The Un-United States? Not Hardly

If you follow political blogs and listen to talk radio you are inundated constantly with the mantra that the country is divided. The Republican Party is known as Repugs. The Democratic Party has been called the Demonrats and worse. If you immerse yourself in the shouting match on the internet you must be convinced that civil war is only moments away.

Well folks, you would be both right and wrong.

The fact is that by measurable standards a large percentage of the American people simply don't care about politics any further than it affects them personally. I call this the WIIFM effect.

This table shows the voter turnout for the elections from 2000 to 2008. It is a subset of the voter turnout stats going back to 1960. Take a look at the numbers. Look at the years where voter turnout exceeded 50% and correlate that to the major events of the time.

Year Voting-age
population
Voter
registration
Voter turnout Turnout of voting-age
population (percent)
2008* 231,229,580 NA 132,618,580* 56.8%
2006 220,600,000 135,889,600 80,588,000 37.1%
2004 221,256,931 174,800,000 122,294,978 55.3
2002 215,473,000 150,990,598 79,830,119 37.0
2000 205,815,000 156,421,311 105,586,274 51.3

But, remember that tables and stats can be misleading. Take 2006 for example. Of the 220,600,000 potential voters only 135,889,600 or 61% actually registered. The turnout was 80,588,000 or 36.5%. I don't know how the source came up with 37.1% but that illistrates that the measuring process can be corrupted as well. To continue, of the 135,889,600 registered voters, 80,588,000 actually got out and voted. That is 59% of the registered voters.

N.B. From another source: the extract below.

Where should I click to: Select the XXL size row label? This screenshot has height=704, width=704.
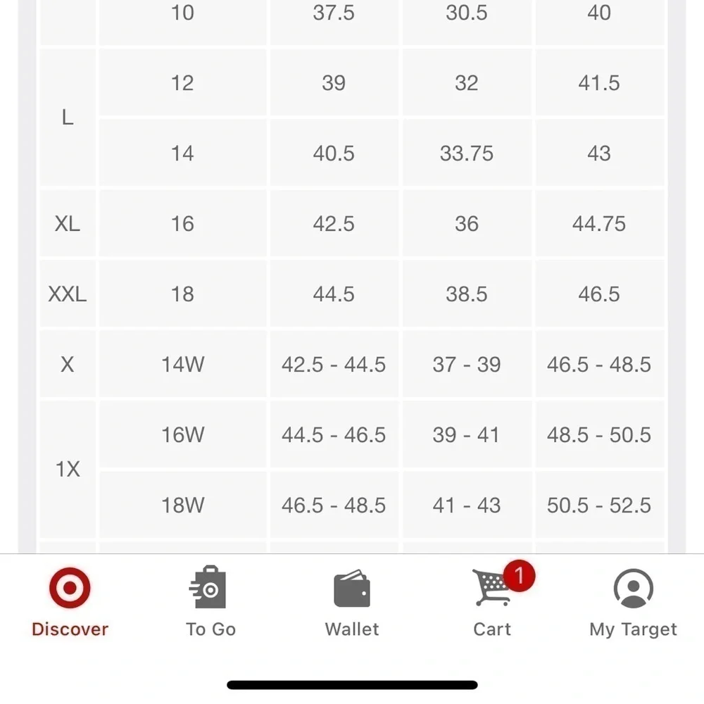[68, 294]
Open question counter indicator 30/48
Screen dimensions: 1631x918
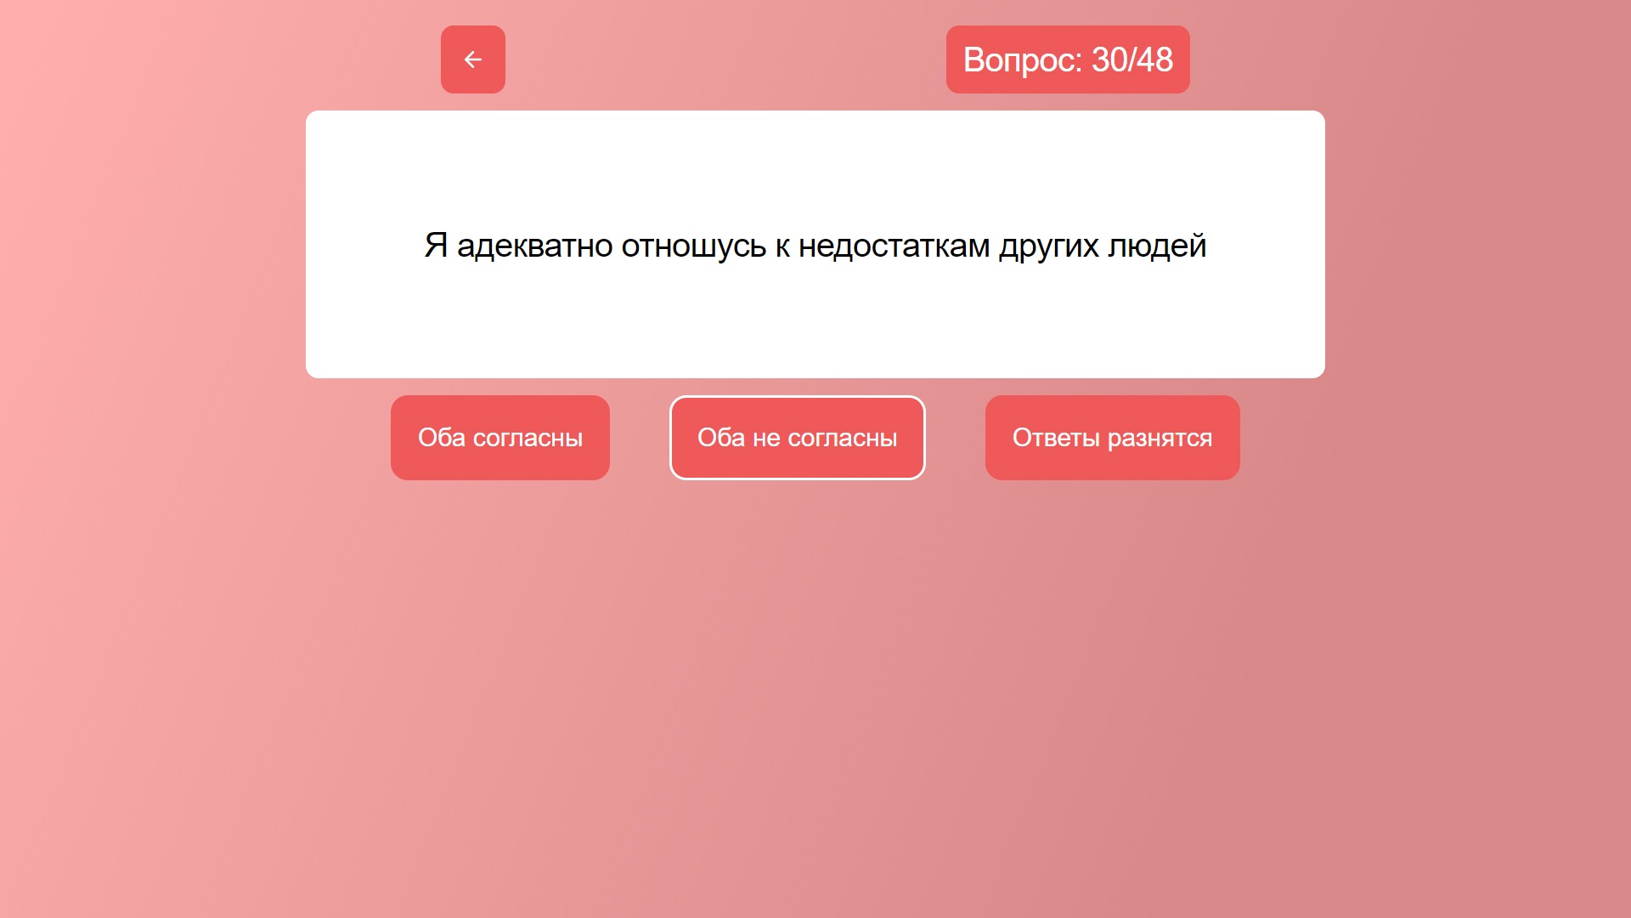(1066, 60)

So, in '06, when the pendulum began to swing back to the left only 61% of the eligible population bothered to register to vote. And of that 61% only 59% of them actually voted. If that were congress they would not have been able to break a filibuster.

It boils down to sixty-three and a half percent of the voting age population simply didn't care enough to vote. And of the ones who at least cared enough to register, almost half of them decided on election day that it just wasn't worth it.

Voters need an incentive to get out there. In '08 there was a higher percentage of turnout. Using the candidates promises and the debates, the WIIFM principle pointed to bigger government and less personal initiative. It also pointed to a population grown weary of an ongoing war. And, just to historically accurate it validated the electoral trend of removing the war-leaders when the public decided they'd had enough.

So, don't despair. On any given day it's just the extremists on both sides being loud and everyone else simply doesn't care.

Your mission, if you choose to accept it, is to get involved and make a difference. If not you, then who?